======== Working data ========
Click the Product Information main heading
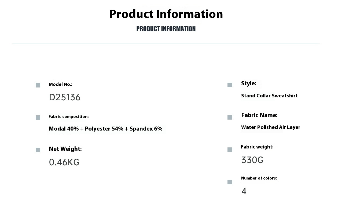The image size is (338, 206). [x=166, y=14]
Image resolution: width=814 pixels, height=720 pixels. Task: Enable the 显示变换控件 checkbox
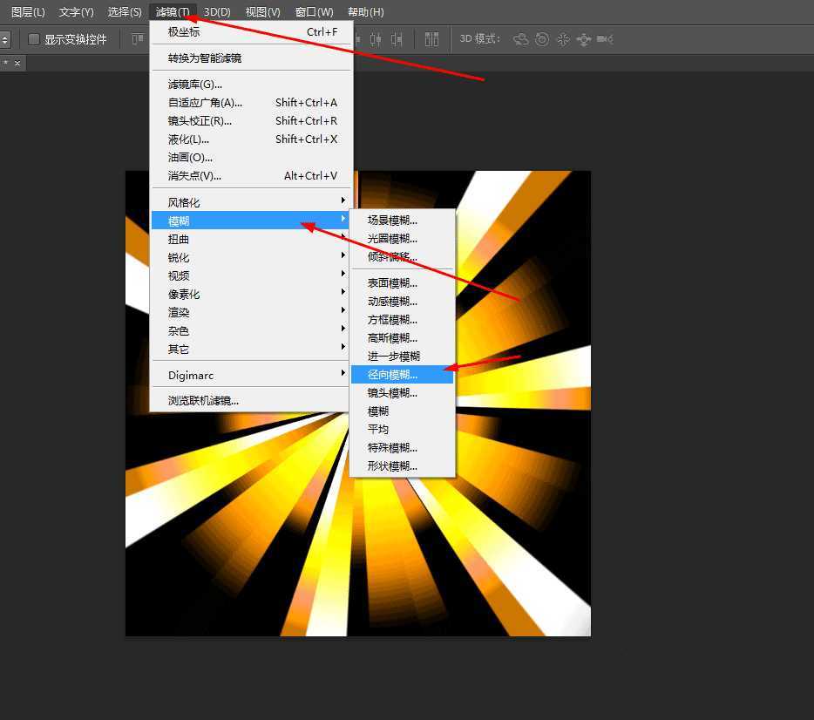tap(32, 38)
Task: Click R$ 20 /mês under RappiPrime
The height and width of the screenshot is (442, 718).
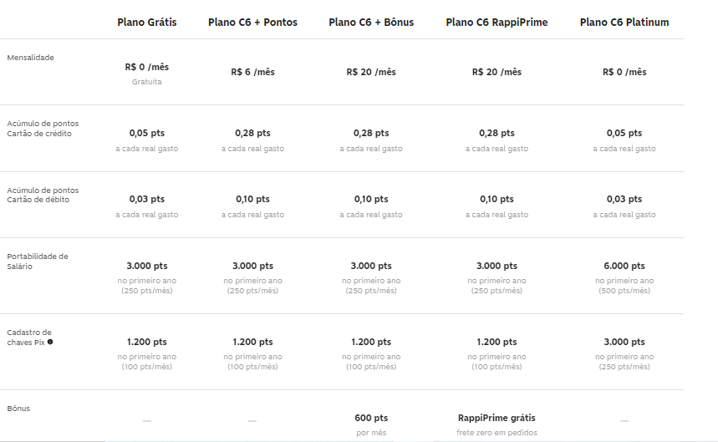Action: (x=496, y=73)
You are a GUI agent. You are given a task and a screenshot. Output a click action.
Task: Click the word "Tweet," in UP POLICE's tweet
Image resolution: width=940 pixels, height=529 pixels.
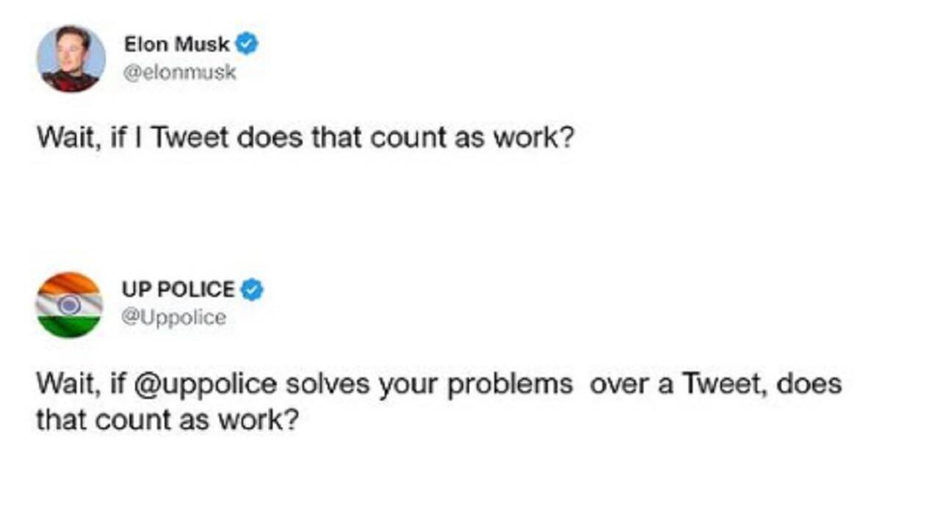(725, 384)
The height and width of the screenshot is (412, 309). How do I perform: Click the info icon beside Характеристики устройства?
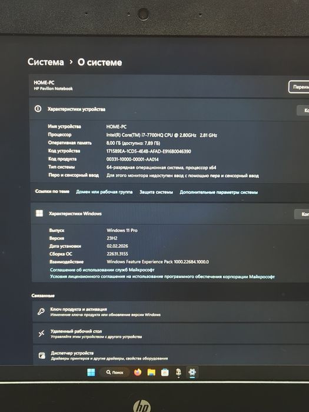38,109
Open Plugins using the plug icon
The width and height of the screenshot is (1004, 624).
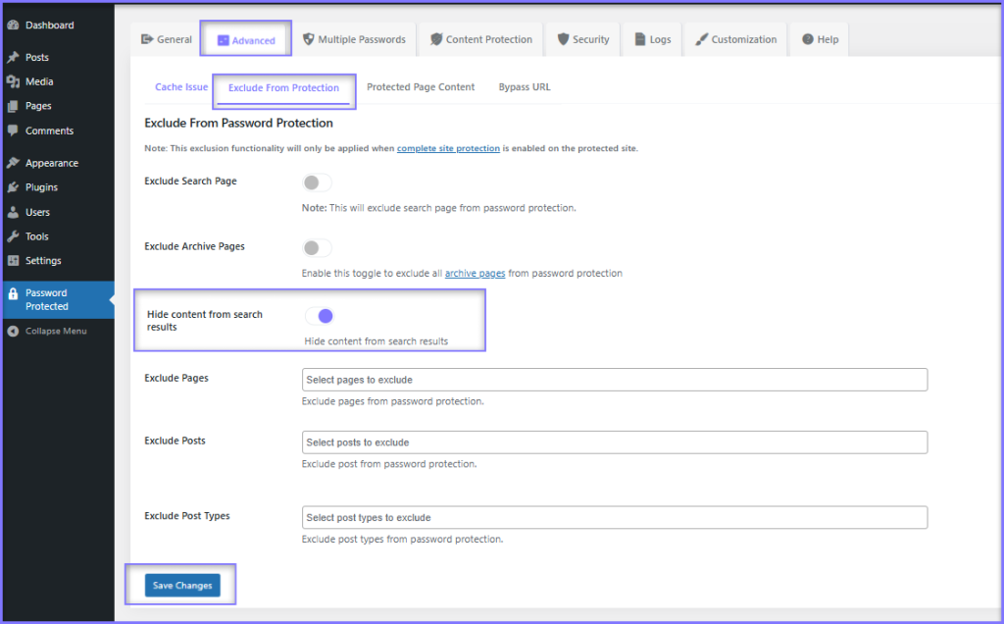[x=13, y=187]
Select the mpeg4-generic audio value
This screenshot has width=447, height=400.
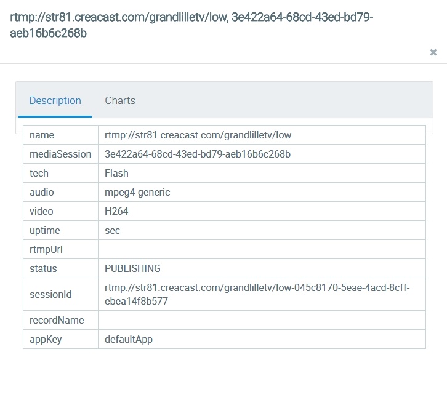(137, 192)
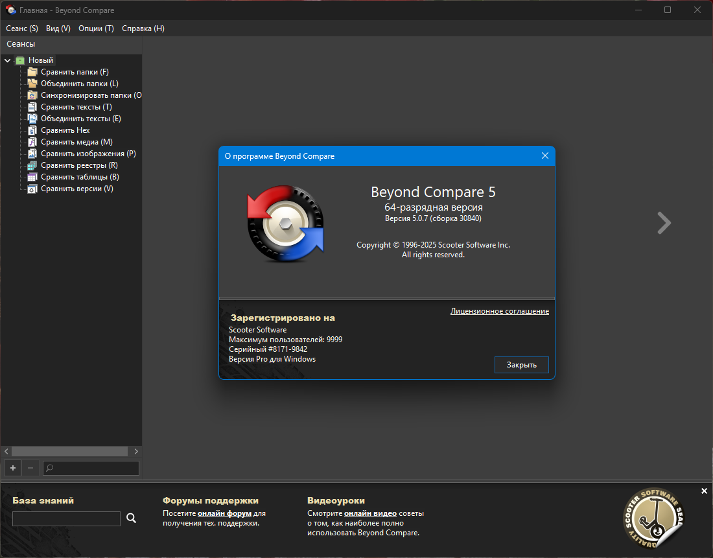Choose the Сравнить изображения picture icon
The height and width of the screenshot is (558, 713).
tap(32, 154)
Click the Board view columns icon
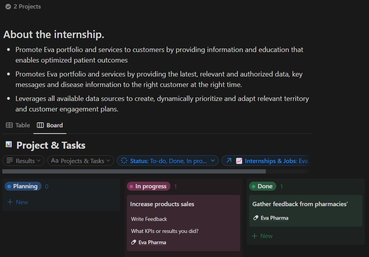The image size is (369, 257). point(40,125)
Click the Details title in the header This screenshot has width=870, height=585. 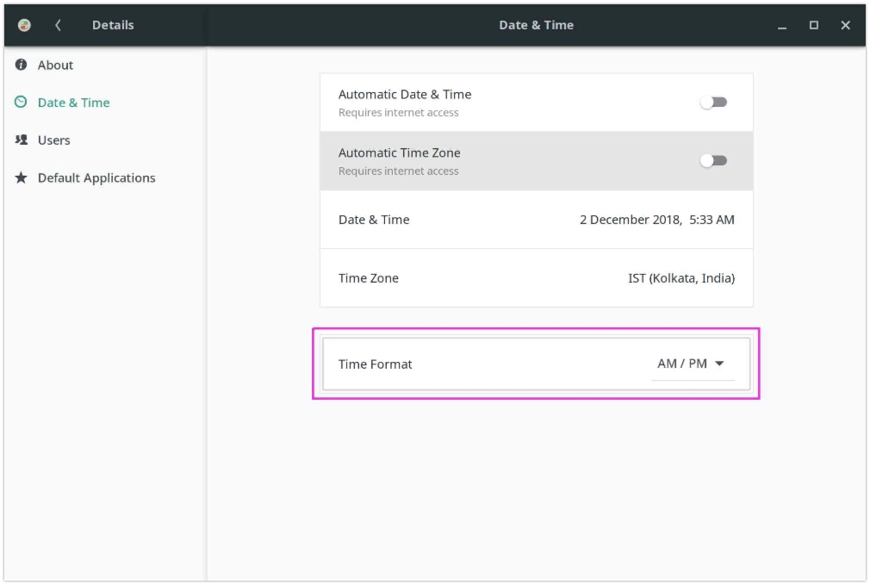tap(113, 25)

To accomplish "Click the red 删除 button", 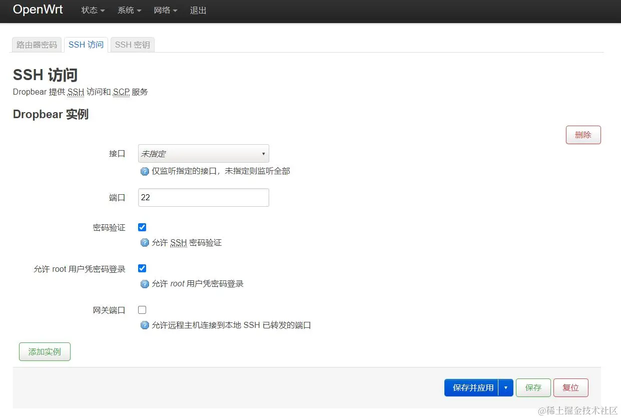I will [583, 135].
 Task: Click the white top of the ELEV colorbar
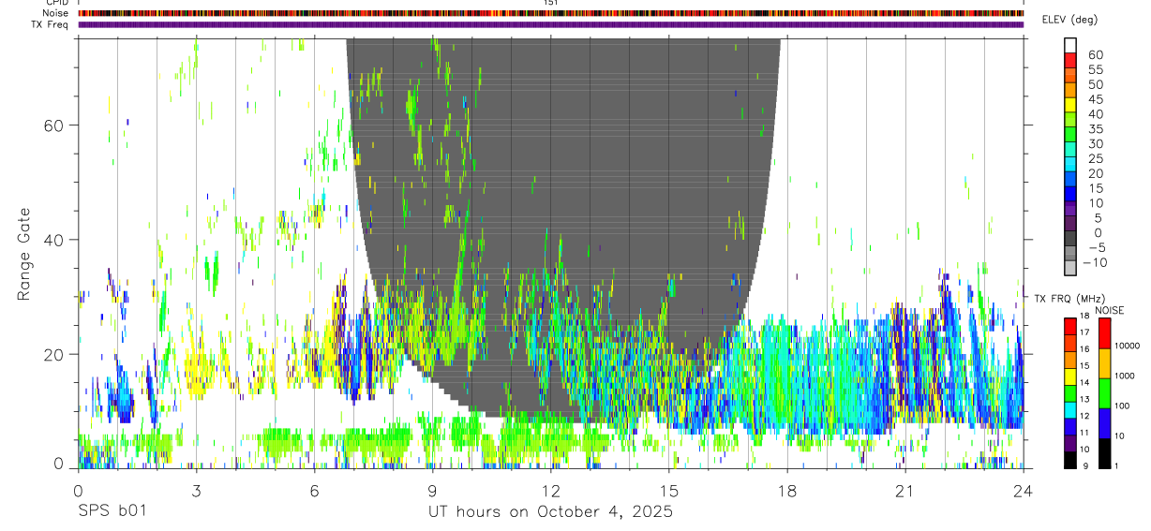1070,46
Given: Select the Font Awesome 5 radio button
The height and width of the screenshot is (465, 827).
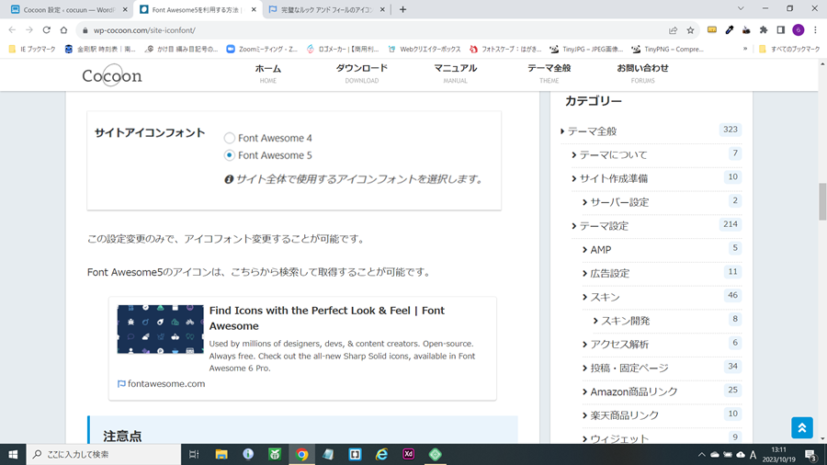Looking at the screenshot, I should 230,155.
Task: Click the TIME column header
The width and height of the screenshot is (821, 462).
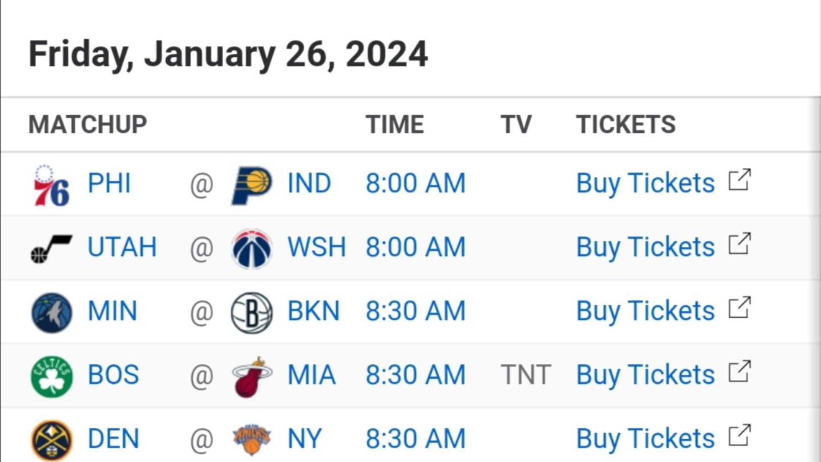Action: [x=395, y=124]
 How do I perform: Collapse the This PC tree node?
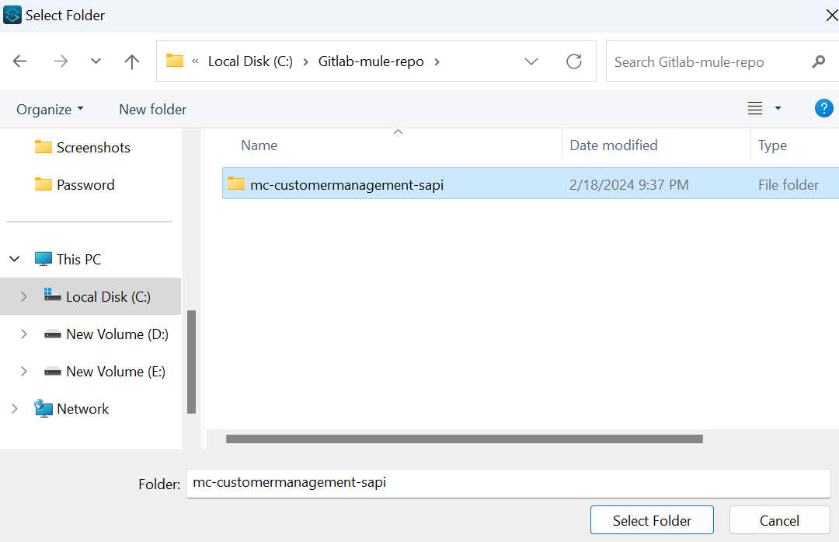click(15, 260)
========
(Work instructions) Restate word for word the lines running from the one with "Given: Select the Font Awesome 5 radio button" to the end of the entries; pictures are to be left out.

(Your response)
Given: Select the Font Awesome 5 radio button
The height and width of the screenshot is (465, 827).
Looking at the screenshot, I should 230,155.
Task: Click the TIME column header
The width and height of the screenshot is (821, 462).
Action: [x=395, y=124]
 How do I perform: Collapse the This PC tree node?
click(15, 260)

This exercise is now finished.